This is part of a series on data storage with Python.

In this post, we'll be covering .npy and .npz files. NumPy is short for "Numerical Python", which is *the* library for handling arrays in Python.

Let's suppose that we have some dataset which consists of one million random 64-bit floating-point numbers

```
import numpy as np
np.random.seed(42)
num_samples = int(1e6)
data = np.random.randn(num_samples) # Generate 1M 64-bit floating point numbers
```

We can save these data to the disk with one line of code:

```
np.save('filename.npy', data)
```

and read it back

```
data = np.load('filename.npy')
```

If we look at the size of this file, we find that it is exactly 8,000,128 bytes. The first 128 bytes are header information (the header is a multiple of 64 bytes, and may be longer than 128 bytes for more complicated record arrays). The other 8,000,000 bytes contain the data: 8 bytes (64 bits) per value in the array. On most computers, the file size will read 7.6 MB, and this is because 1 MB is 2^20 = 1,048,576 bytes. 8,000,128 / 2^20 = 7.62 MB.

The `np.save`

function only saves one array to a file. If you want to save multiple arrays to the same file, numpy offers `np.savez`

which saves multiple arrays into a Zip file. An example is shown here:

```
np.random.seed(42)
data_1M = np.random.randn(int(1e6)) # Generate 1M 64-bit floating point numbers
data_1k = np.random.randn(int(1e3)) # Generate 1M 64-bit floating point numbers
np.savez('filename.npz', data_1M=data_1M, data_1k=data_1k)
```

The resulting file is 8,008,514 bytes long. 8,000,000 bytes for the 1-million-point array, 8,000 bytes for the 1-thousand-point array, and 514 bytes of overhead.

The data can be read back

```
npz = np.load('filename.npz')
print(npz.files) # Use this to peek at what the names of the variables are
# ['data_1M', 'data_1k']
data_1M = npz['data_1M']
data_1k = npz['data_1k']
```

Furthermore, we can also use compression with these zip files.

```
np.random.seed(64)
data_random = np.random.randn(int(1e6)) # 64-bit float
data_linear = np.arange(int(1e6)) # 64-bit int
data_zeros = np.zeros(int(1e6)) # 64-bit float
np.savez('random.npz', data_random) # 8,000,264 bytes
np.savez_compressed('random-compressed.npz', data_random) # 7,685,544
np.savez('linear.npz', data_linear) # 8,000,264 bytes
np.savez_compressed('linear-compressed.npz', data_linear) # 1,513,988 bytes
np.savez('zeros.npz', data_zeros) # 8,000,264 bytes
np.savez_compressed('zeros-compressed.npz', data_zeros) # 7,998 bytes
np.savez('all.npz', zeros=data_zeros, linear=data_linear, random=data_random)
np.savez_compressed('all-compressed.npz', zeros=data_zeros, linear=data_linear, random=data_random)
24000752
```

Description | Uncompressed (bytes) | Compressed (bytes) | Ratio |
---|---|---|---|

A million samples from normal distribution | 8,000,264 | 7,685,544 | 96% |

First million integers | 8,000,264 | 1,513,988 | 19% |

A million zeros | 8,000,264 | 7,998 | 0.1% |

A zip of the other three | 24,000,752 | 9,207,490 | 96%/3 + 19%/3 + 0.1%/3 = 38% |

As you can see from the table, compression can be an effective way to store data more compactly. The compression will do a great job of deflating arrays with a lot of repitition, even if other arrays don't have much repitition.

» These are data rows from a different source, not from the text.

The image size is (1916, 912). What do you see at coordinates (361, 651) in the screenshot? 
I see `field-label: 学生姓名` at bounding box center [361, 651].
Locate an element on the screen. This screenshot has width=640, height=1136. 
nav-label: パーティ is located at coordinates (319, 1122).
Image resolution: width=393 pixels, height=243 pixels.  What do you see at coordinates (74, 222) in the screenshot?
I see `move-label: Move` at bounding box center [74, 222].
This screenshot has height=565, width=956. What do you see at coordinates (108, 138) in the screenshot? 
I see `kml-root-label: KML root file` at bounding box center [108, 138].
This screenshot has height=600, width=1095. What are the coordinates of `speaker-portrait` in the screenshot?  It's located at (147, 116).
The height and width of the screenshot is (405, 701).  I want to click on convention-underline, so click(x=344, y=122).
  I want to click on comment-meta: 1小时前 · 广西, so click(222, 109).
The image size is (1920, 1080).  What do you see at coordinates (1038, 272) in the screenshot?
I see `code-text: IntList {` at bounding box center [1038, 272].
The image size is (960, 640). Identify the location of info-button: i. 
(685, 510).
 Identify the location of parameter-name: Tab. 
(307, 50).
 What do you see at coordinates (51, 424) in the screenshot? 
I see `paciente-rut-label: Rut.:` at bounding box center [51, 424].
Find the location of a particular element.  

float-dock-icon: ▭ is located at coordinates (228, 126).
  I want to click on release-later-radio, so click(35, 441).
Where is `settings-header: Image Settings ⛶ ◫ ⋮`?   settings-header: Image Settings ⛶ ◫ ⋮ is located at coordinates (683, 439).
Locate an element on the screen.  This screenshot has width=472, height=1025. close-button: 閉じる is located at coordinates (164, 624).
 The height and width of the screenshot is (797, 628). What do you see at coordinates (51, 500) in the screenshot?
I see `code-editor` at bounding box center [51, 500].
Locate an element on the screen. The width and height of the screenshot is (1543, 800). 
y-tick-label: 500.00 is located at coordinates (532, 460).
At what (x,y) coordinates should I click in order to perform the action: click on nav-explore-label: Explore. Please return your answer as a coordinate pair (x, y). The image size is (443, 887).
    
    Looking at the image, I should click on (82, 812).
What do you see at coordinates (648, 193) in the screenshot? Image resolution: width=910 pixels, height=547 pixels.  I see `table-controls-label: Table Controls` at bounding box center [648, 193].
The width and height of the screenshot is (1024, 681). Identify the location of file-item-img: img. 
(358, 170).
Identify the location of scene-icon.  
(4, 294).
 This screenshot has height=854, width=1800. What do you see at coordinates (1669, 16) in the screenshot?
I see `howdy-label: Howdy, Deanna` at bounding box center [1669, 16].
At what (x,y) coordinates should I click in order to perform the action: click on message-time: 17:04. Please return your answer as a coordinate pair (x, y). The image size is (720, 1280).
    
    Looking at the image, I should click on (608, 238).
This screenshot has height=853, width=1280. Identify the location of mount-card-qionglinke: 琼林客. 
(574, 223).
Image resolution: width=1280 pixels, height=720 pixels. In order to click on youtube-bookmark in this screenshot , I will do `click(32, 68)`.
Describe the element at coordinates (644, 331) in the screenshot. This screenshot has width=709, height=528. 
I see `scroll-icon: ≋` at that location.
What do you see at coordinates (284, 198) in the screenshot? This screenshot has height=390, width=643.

Numpy files are an easy, fast way to store data when you're working with Numpy. However, it's difficult to open the `.npy`

and `.npz`

files in other tools like Excel or Matlab (though if you insist, there are Matlab libraries for this).

The biggest drawback for Numpy files is that they lack tools to annotate or describe the data. In CSV, JSON, YAML, or Text files, you can write header information at the top. However, the only place to stuff metadata in numpy files is in the filename. This can sometimes lead to whacky filenames, like `2021-03-25-jonathans-data-rigol-function-generator-2.06V-60Hz-batter-turned-off-v6.npz`

... yuck.

In the future, there is some talk that the Numpy Format Specification will upgrade to store files in the much more robust HDF5 format. A lot of the scientific community is drifting towards using HDF5 to store everything, and I wouldn't be surprised if in 10 years, `.npy`

and `.npz`

files were really simple `.hdf5`

files.

Numpy files are great if you're writing and reading "naked" Numpy arrays, where you're only concerned about the data alone. They don't work well for storing annotations about your variables. If you want to store annotations to better describe your data, consider using an HDF5-based format.